Pitocin is often a standard order for postpartum.

It could also be a "rate" issue - there are people that don't loose much blood, but they are loosing it fast - so the pit comes on board. The differernce in recovery between someone who has 400 cc loss and 800 can be really big, so many practioners just on stuff.

Did you have a long labor or long pushing phase? those are risk factors for bleeding, so it lowers the threshold for doing stuff to stop it.


----------



## elanorh (Feb 1, 2006)

Standard procedure at the hospital I birth in, is to administer pit in the third stage of labor.

I didn't realize this (didn't realize I'd even had it) until looking over my bill two years later.
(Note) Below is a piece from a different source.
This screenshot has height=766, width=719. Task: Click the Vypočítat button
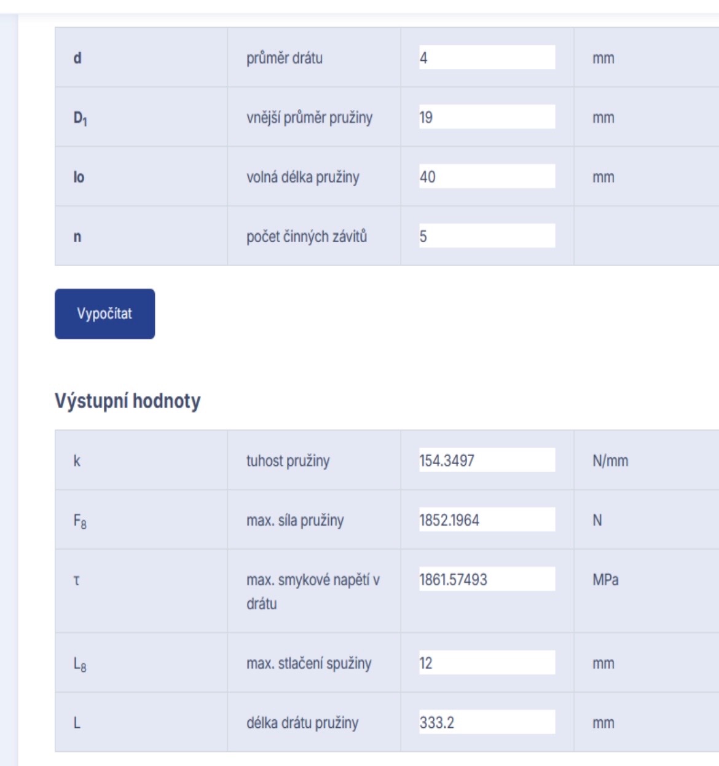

It's so routine that they were all surprised I was even questioning it (it had been added to my IV).

My OB was fine with me refusing it with #2, but the nurses still opened pit (despite the delayed cord clamping we had going on!) and OB had to become quite brusque about telling them NO, it's not in her birth plan, she doesn't want it, get it out of here and if it shows up on her bill she's not paying for it. He made the nurse throw it away in a different room even.









Check with the hospital, see how they manage the third stage of labor. And if they 'don't know,' ask your OB or the CNP or whoever at your OB practice. I ended up talking to both my OB and the hospital while figuring out what happened.


----------



## NZmumof2 (Jun 22, 2006)

When someone does have a PPH they can lose 2000cc a minute so if you lost that 400cc fast I'd give pit - you only have 6000cc of blood so waiting 5mins in a true PPH can be fatal.

It's hard because in retrospect you don't always know if the pit was needed but if as a practitioner you see brisk bleeding it is prudent to act fast. I'd explainthat to the woman I was attending though


----------



## Collinsky (Jul 7, 2004)

After my (unnecessary) transfer following my uncomplicated UC birth, spontaneous delivery of placenta en route to the hospital, and minimal blood loss, I was offered Pit by the dr. There was absolutely zero medical indication for anything of the sort. In many hospitals, it is just protocol for postpartum care, regardless of the situation.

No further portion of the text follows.